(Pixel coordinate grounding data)
------------------------------

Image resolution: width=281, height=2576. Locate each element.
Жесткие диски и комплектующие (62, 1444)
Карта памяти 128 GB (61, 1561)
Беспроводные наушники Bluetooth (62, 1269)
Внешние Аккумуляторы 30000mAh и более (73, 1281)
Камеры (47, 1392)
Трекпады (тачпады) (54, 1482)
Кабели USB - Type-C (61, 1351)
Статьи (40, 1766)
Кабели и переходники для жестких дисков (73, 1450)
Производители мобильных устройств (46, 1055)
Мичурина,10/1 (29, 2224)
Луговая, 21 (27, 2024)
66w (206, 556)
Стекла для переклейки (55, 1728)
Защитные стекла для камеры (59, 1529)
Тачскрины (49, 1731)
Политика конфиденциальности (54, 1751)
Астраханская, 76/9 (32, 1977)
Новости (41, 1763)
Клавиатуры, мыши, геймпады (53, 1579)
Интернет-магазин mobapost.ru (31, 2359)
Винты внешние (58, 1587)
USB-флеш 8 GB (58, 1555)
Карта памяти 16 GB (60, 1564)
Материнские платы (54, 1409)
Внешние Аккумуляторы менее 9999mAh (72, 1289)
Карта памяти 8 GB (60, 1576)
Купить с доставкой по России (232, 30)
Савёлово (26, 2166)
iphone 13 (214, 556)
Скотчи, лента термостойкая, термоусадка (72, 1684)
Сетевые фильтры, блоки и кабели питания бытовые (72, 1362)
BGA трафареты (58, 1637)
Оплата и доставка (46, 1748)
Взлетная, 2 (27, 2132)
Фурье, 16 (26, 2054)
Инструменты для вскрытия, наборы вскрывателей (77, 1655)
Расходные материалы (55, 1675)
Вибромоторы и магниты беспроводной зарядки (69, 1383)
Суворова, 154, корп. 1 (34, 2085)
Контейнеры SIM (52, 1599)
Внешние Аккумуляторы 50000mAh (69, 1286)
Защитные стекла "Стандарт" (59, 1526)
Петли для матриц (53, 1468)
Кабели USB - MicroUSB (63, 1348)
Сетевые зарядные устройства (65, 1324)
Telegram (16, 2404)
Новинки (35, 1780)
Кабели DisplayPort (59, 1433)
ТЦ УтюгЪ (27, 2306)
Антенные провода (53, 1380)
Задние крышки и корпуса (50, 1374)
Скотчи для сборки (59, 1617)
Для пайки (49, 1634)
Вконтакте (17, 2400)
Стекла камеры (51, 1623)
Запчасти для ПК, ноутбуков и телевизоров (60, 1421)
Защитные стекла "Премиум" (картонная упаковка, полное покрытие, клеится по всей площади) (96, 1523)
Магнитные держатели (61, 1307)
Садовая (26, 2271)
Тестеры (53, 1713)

------------------------------

→ **Instructions to follow**: From the records above, transcribe exactly the run of lines that opens with the line holding "Инструменты для вскрытия, наборы" and closes with the line holding "Петли для матриц (53, 1468)", both included.

→ **Task answer**:
Инструменты для вскрытия, наборы вскрывателей (77, 1655)
Расходные материалы (55, 1675)
Вибромоторы и магниты беспроводной зарядки (69, 1383)
Суворова, 154, корп. 1 (34, 2085)
Контейнеры SIM (52, 1599)
Внешние Аккумуляторы 50000mAh (69, 1286)
Защитные стекла "Стандарт" (59, 1526)
Петли для матриц (53, 1468)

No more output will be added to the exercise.